Dos & Don’ts of Applying for a Loan Against Property
Loan against property is an affordable way to ensure availability of funds as and when you need them. This is a secured loan, and you are mortgaging your property with the lender in exchange of a loan. Since you are keeping your most valuable asset with a lender, it is essential to be extremely cautious with such loans.
We bring to you some important dos and don’ts of Applying for a Loan Against Property. Let us start with the things you must do.
Shop around for loan value and interest rate:
This is easily the most important thing that must be done when applying for any property loan. Always talk to agents from two or three different lenders, including both banks and NBFCs. Taking a loan is like buying any other product. You have every right to haggle as much as you want. Remember that even if you can save half a percent on the interest rate, you can easily save thousands if not lakhs of rupees in the long run. Play the agents from lenders against each other and ensure that you get the best deal in terms of interest rate and property valuation.
Choose a highly reliable lender:
It is extremely important to choose a very reliable company to take a loan from. Banks, both nationalised ones like PNB Loan Against Property and private ones, are very reliable institutions. You can be rest assured that they will take good care of your property papers that you keep as mortgage security with them. If you think there is even a slight risk of loss or misuse of your property papers, walk out of the deal there and then. No matter how much hurry you are in, to avail of a loan never ever risk your biggest asset in life to an unreliable counterparty.
Maintain a high CIBIL Score:
Most people think that a high CIBIL score is only necessary to get a loan and that they can let their score slide once they have taken the loan. This is a very incorrect approach to Credit Score. Always remember that all your credit instruments are interlinked through your Credit Score. If you are paying the Loan Against Property on time but let your other loans or Credit Cards slide, this will drive a sharp hit to your property loan interest rates as well. Always ensure that your CIBIL Score remains top-notch.

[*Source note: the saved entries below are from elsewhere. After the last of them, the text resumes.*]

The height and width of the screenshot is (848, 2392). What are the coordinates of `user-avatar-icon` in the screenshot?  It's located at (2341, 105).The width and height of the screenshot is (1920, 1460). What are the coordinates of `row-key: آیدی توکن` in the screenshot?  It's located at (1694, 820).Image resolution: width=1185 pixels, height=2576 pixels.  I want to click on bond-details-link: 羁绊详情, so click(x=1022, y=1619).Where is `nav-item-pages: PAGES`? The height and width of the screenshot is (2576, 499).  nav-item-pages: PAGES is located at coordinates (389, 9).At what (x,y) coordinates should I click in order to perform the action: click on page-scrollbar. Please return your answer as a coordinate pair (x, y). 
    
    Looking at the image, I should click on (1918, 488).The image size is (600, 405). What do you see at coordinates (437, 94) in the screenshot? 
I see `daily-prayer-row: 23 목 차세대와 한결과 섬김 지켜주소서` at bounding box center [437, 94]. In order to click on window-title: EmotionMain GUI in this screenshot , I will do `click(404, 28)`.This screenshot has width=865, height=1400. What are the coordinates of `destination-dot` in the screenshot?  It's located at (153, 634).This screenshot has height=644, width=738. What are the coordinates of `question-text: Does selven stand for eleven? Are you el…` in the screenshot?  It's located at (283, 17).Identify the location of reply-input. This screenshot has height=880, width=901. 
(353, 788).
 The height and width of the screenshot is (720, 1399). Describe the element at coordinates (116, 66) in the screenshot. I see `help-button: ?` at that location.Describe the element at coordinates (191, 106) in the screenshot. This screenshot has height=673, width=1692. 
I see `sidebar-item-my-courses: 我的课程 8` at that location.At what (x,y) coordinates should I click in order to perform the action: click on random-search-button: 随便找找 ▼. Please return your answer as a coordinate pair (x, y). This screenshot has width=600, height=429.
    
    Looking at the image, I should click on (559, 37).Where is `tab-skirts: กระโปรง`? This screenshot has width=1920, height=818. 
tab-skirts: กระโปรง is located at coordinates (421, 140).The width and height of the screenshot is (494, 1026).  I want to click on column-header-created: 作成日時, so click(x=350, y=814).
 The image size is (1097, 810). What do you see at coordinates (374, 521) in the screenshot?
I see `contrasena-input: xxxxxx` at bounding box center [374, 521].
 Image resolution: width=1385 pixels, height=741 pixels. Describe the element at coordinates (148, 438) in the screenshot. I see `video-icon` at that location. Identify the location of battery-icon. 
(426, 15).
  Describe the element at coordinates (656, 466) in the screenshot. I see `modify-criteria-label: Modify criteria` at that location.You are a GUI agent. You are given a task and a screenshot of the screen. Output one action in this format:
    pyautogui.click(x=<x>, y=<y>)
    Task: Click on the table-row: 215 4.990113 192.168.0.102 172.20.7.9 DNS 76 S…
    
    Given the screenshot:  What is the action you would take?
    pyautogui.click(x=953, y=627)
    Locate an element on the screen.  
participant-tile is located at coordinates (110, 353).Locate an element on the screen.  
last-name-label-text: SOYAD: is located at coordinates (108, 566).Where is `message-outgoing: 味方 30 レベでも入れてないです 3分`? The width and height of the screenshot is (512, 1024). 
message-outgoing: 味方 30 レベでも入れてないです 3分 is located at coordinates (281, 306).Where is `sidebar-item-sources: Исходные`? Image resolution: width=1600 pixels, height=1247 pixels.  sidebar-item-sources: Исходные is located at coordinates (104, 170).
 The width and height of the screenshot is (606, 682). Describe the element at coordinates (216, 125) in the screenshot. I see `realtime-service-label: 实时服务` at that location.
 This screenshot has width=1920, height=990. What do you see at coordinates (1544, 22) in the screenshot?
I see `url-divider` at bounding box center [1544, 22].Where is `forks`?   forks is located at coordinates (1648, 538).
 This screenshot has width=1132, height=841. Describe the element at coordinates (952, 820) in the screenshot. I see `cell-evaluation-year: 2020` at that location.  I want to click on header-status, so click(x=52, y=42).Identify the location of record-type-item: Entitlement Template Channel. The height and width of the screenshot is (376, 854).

Keep yourself aware of loan MITC:
Loan MITC (Most Important Terms and Conditions) is a document that all lenders supply meticulously when they deliver a loan agreement, but almost no one bothers to read it. The MITC document contains a quick reference to all common conditions related to loan repayment, pre-closure, loan foreclosure, property repossession, and many other things. If you read the MITC document carefully, you will not even need to call up customer care and wait on long hold for most of the common queries you may have.
Save some loan amount for an emergency:
Just like any other loan, it is strongly advised to keep some money aside from your loan amount as a few months’ EMI to cover your payments in case of unseen emergency scenarios. The norm is to keep EMI of six months with you, and at the very least, you must keep two months of EMIs with you as emergency funds at any time. This will keep you safe in cases of salary delays, job losses, or any other problem which will impact your income. Remember that this money is for an emergency. Car insurance coming due is not an emergency; you should plan for it. Only cases where income stops, should you use this emergency fund to cover your EMIs until you can find a new job.
Now let us look at some of the don’ts related to a Loan Against Property application:
Do not hand over your original KYC documents to anyone:
This goes without saying that today your identity is among the most essential things in your life. Every day people fall victim to identity theft and find out that they are made responsible for something they did not do. This can be simple, like people buying SIM Cards in your name to finding out that someone has taken fake Loans and Credit Cards are in your name, and now you are stuck. Always keep your KYC originals with you and only handle the canceled copies. Do not let anyone take photos of your KYC documents, either.
Do not skip any of your EMIs:
You have taken out a loan and have to pay it off in EMIs, but many times, you will find yourself tempted to skip an EMI. Never give in to this temptation. Even one missed EMI will incur significant penalty charges, and you will have to suffer a massive blow to your Credit Score. Budget for EMIs every month and pay them as promptly as possible. Never skip EMIs.
Do not fall for advance EMI traps:
Many times, loan agents will tell you that you can save interest by paying advance EMIs. Do not fall for this trap. Unless you are spending part of the principal amount in advance, you will not get any benefit at all. Advance EMI is just paying your next month’s EMI early. Keep the money with you and earn interest on it. Unless you are actually paying off some principal amount in advance, it is best to keep EMI money with you as an emergency fund.
Stay away from loan sharks:
Always ensure that you take your loan from government-regulated financial institutions. This means you should only take loans against the property from a bank or an NBFC authorised for lending by the RBI. For instance, an SBI Loan Against Property is a reliable case of authorised lender. Similarly, private banks are also good choices. Loan sharks will seem easy, but they are predatory lenders, and you will risk your life and property by dealing with them.
Never overstep your monthly budget:
If you ever take out a loan, you will feel a lot of stress about repayment of the money. One great way to stay safe from this stress is to make a monthly budget and stick to it. Control what you spend and tell every rupee in your income where it is to go. Remember that if you do not tell your money where it goes, soon it will start telling you where you go. Make a budget, provision for all EMIs & expenses, and stick to it.
Remember, Loan Against Property is an excellent way to get money when you need it for emergencies. However, it is something to be used wisely!